As a boy, I was friends with two brothers, Paul and Cameron, harum-scarum types whose play held the threat of the emergency room. They fell out of trees, flipped themselves at the springs on the trampoline and, worst of all, played hamster with an old corrugated iron water tank. One would climb on top, dancing to keep balance, while the other ran inside. I once saw Paul lose his footing and slip beneath, flattened out but miraculously unscathed when the tank rolled over him. The reward for all these risks was their computer, a Commodore 64. The Commodore was a collection of beige parts: a keyboard, joy stick, and several plastic-coated lumps. Thick cords snaked from piece to piece, and connected to a portable TV.  After playing at danger we would retreat to their dim sleepout, switch on the Commodore and wait for the blue glow of the screen. They had dozens of games on floppy disc, each a black square in a white paper sleeve. There was car racing and sports, a game where you delivered newspapers, and Ghostbusters, which was made Sisyphean and, in hindsight, a bit like an actual job, by the fact that we never figured out how to get beyond its first, most basic level. All we did was buy the ghostbusting supplies we had budget for and then drive around the streets of New York, stopping every so often to trap a ghost. We played it for hours.

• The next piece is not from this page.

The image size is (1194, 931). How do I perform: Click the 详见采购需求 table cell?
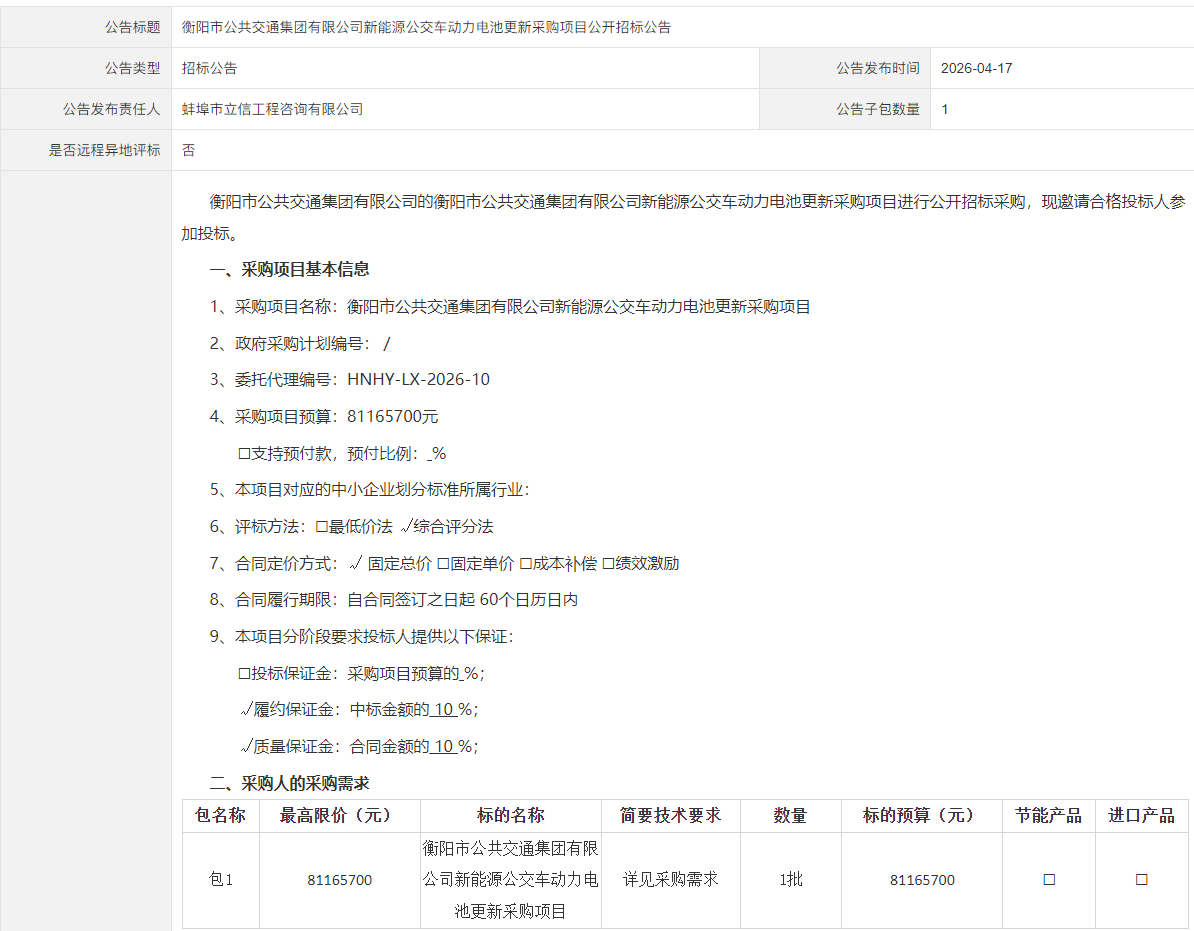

But best by far was The Pharaoh’s Curse. You moved a pith-helmeted explorer through a subterranean tomb. This contained adventure – you dodged traps and shot mummies – but also the dark secrets of ancient Egypt. An eerie arpeggio prefaced each descent. At any time, you might be grabbed by the winged avenger – Horus, the falcon-like sky god – and carried off to another zone.  One day my brother and I played it with both Paul and Cameron, as well as a friend of Cameron’s who was older and dismissive of us.  We hooted and cheered as Cameron ran from cave to burial chamber, collecting treasure. He jumped onto a rising platform, and was riding it to the top of the screen when a mummy fell onto it too. Mummies were doomed to spend eternity walking back and forth, and so it butted into the explorer. But for some strange reason, this time its touch didn’t mean game over. They shared that tiny space, bumping at each other as the platform carried them up.

“Whoah,” said that friend of Cameron’s. “Sex elevator.”

Cameron laughed. The others watched the screen. Only I turned to stare at that boy. His words were a poke to the brain. Calmly, knowingly, he had added sex to this world of death and sand. Someone I knew, who played on the Commodore and sometimes the trampoline had said that.

The game went on, the explorer dying and dying again. It invoked the warning said to be inscribed at the door to Tutankhamen’s tomb: “Death comes on wings to he who enters the tomb of a pharaoh.” When Lord Carnarvon succumbed to blood poisoning only days after walking beneath this message, all the lights in Cairo went out. In England, his dog howled for its master and then it too dropped dead. I had read several books from our local library on this subject, and once confronted our family doctor with these facts. I felt that only he, a man of science, could help me to understand the truth of the curse.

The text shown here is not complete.